■ **What the task requires**: Set down the data word for word, starting at the beginning and ending at the line that contains "at that location.". Leave out the pictures.

■ **Records provided**:
┏━━
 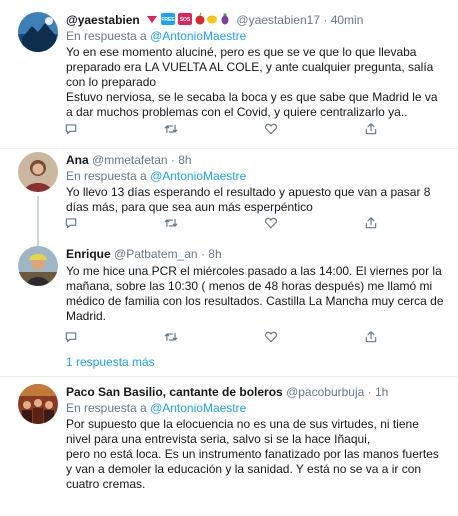 I want to click on timestamp: 40min, so click(x=348, y=20).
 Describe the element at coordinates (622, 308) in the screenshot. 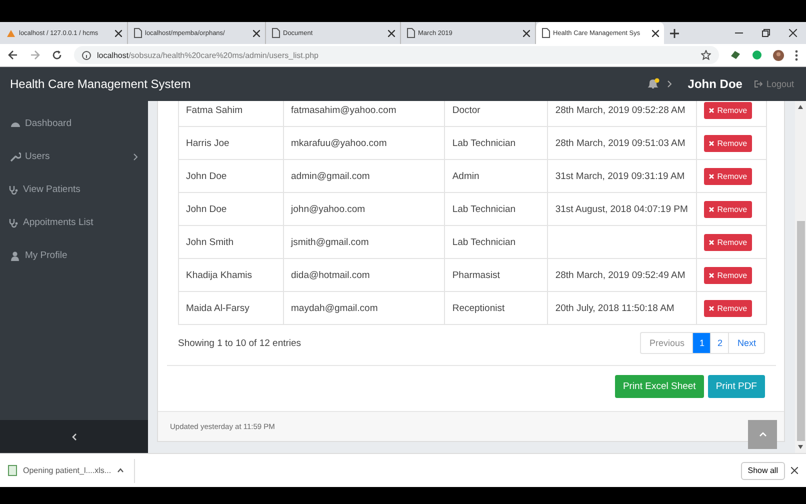

I see `table-cell: 20th July, 2018 11:50:18 AM` at that location.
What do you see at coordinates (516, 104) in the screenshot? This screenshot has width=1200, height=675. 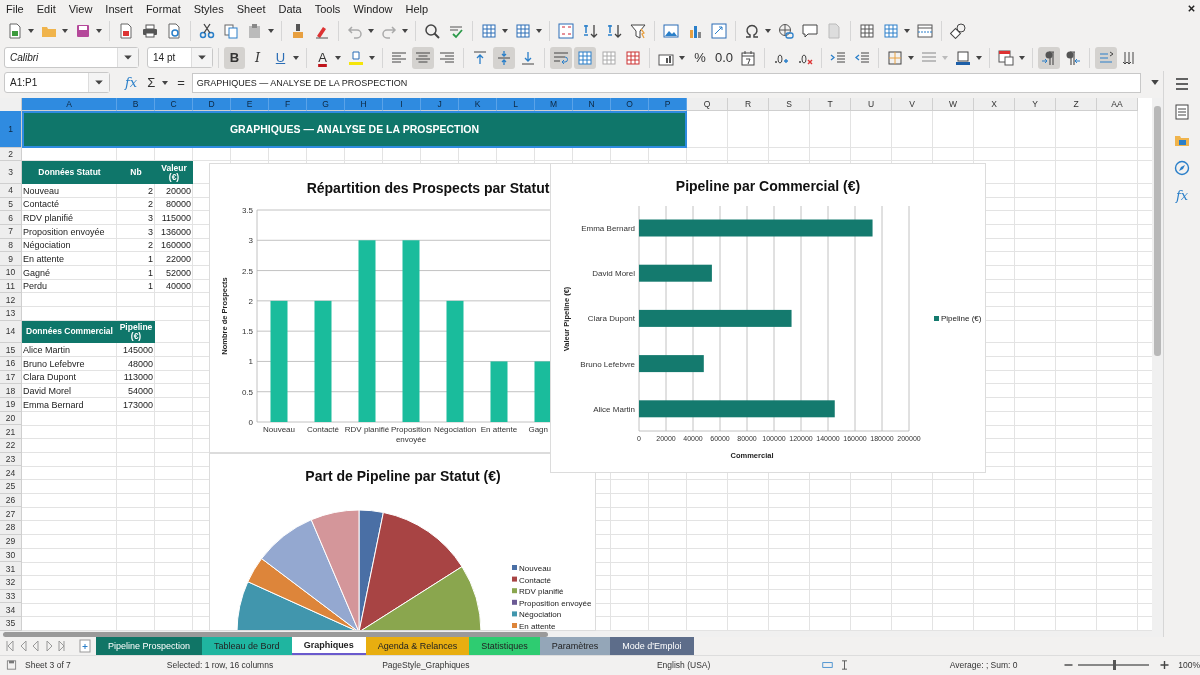 I see `column-header: L` at bounding box center [516, 104].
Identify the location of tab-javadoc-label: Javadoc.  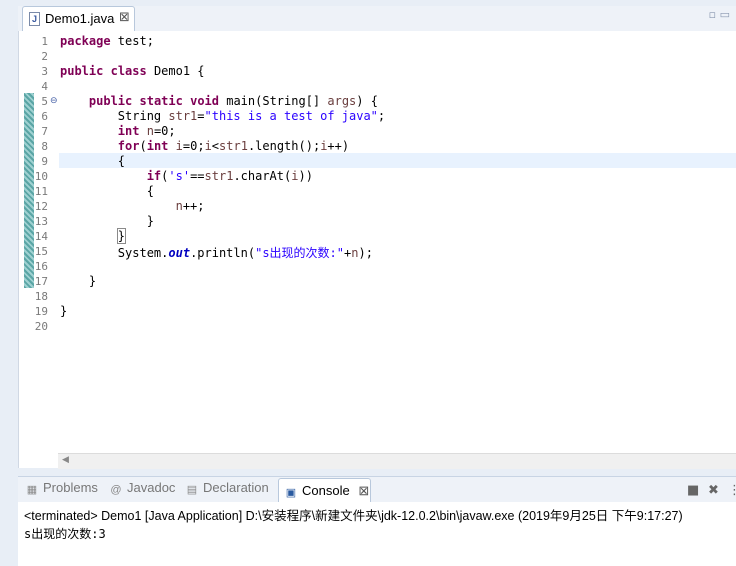
(152, 488).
┗━━
■ **Exercise response**:
  I want to click on timestamp: 40min, so click(x=348, y=20).
 Describe the element at coordinates (622, 308) in the screenshot. 

I see `table-cell: 20th July, 2018 11:50:18 AM` at that location.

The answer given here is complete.